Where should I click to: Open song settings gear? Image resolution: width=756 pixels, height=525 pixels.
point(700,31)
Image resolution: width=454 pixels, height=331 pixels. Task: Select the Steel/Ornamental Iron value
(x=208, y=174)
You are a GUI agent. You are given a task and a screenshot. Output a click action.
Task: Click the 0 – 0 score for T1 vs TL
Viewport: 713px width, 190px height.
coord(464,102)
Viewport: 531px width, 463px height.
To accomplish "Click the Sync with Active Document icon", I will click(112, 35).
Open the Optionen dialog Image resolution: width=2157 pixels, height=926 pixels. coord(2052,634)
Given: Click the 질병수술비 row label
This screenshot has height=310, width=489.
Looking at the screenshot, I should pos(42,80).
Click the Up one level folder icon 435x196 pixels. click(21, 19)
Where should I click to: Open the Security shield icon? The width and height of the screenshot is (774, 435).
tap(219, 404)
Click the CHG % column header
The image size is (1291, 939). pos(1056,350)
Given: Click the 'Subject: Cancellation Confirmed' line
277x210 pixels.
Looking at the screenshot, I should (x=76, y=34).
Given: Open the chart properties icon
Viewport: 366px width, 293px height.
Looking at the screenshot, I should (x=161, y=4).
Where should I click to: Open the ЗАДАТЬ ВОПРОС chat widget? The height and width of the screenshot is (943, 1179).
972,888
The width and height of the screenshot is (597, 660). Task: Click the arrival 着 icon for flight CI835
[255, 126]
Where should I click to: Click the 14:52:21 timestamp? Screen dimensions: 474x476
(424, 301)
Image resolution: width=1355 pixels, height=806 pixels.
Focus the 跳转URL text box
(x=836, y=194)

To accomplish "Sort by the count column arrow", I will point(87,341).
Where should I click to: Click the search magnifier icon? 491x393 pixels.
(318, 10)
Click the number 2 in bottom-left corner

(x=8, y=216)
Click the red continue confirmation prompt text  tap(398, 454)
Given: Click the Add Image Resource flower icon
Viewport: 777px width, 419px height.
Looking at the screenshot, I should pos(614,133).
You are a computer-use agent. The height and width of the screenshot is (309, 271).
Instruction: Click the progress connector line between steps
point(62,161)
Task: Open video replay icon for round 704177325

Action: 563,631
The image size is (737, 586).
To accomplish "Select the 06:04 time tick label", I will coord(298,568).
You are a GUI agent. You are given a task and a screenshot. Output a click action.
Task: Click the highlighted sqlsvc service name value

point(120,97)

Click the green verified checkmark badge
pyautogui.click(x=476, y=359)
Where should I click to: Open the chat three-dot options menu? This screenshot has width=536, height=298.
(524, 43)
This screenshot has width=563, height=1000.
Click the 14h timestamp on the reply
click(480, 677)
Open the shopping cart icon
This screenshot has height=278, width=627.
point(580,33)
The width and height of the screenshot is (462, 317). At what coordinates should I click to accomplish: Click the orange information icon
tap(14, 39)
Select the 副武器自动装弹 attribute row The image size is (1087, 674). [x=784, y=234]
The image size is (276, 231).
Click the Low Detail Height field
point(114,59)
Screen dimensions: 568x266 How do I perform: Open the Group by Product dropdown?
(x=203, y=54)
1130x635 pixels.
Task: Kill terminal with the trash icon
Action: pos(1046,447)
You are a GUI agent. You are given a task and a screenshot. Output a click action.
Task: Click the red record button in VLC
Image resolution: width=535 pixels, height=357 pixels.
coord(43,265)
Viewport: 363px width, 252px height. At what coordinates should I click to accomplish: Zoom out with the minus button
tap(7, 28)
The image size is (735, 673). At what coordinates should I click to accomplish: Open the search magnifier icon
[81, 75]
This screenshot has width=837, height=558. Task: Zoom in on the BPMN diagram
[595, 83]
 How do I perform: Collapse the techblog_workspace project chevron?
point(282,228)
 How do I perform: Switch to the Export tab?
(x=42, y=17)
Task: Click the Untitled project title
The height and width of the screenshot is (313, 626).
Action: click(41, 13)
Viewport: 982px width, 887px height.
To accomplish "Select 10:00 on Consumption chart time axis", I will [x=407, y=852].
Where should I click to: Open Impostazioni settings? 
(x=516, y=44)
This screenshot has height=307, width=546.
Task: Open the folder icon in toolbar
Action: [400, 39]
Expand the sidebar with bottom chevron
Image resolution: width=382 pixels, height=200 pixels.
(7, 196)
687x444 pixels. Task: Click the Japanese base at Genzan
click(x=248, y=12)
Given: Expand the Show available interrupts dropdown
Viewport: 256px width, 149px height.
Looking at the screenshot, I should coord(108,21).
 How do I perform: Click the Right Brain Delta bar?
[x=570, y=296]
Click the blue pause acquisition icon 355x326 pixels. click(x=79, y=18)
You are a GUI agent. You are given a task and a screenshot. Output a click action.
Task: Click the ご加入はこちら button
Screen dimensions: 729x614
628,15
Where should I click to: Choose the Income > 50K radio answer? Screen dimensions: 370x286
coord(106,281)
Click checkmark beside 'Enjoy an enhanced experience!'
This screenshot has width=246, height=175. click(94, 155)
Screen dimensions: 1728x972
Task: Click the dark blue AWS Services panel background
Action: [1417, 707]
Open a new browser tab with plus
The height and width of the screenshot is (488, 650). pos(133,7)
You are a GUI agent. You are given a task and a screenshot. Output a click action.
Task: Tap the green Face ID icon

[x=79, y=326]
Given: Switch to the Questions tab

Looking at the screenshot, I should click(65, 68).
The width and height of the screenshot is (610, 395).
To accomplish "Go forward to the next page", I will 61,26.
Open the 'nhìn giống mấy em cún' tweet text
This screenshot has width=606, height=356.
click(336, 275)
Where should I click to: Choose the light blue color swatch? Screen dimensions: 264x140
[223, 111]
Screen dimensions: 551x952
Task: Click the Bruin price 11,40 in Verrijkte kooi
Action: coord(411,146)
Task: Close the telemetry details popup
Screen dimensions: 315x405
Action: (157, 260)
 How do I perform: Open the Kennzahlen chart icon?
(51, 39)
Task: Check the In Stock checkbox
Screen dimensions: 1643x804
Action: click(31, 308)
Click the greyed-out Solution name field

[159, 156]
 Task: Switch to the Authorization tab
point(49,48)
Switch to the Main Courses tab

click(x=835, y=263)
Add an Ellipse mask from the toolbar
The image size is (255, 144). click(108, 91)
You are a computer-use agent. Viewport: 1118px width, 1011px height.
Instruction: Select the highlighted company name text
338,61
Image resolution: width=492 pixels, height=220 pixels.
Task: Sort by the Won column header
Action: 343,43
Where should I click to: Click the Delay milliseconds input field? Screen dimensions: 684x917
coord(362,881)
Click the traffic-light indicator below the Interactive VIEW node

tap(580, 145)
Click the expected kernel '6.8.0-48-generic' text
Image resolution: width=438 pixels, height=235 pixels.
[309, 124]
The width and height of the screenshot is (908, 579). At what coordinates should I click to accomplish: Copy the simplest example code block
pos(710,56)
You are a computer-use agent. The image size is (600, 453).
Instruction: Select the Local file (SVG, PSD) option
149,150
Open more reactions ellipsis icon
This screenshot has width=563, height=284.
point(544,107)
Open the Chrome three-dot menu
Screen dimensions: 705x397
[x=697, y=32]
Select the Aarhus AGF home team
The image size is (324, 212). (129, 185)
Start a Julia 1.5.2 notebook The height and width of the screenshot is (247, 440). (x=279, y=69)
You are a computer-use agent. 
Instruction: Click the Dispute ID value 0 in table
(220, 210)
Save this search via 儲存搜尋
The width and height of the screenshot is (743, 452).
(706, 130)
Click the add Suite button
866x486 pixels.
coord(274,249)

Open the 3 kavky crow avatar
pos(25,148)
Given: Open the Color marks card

═══

▶ [YOUR TASK] When a line among the entries above contains "computer", copy it.

▶ [WORKED SOLUTION]
You are a computer-use agent. The height and width of the screenshot is (309, 271).
You are a computer-use agent. Viewport: 1118px width, 1011px height.
You are a computer-use agent. The image size is (600, 453).
You are a computer-use agent. 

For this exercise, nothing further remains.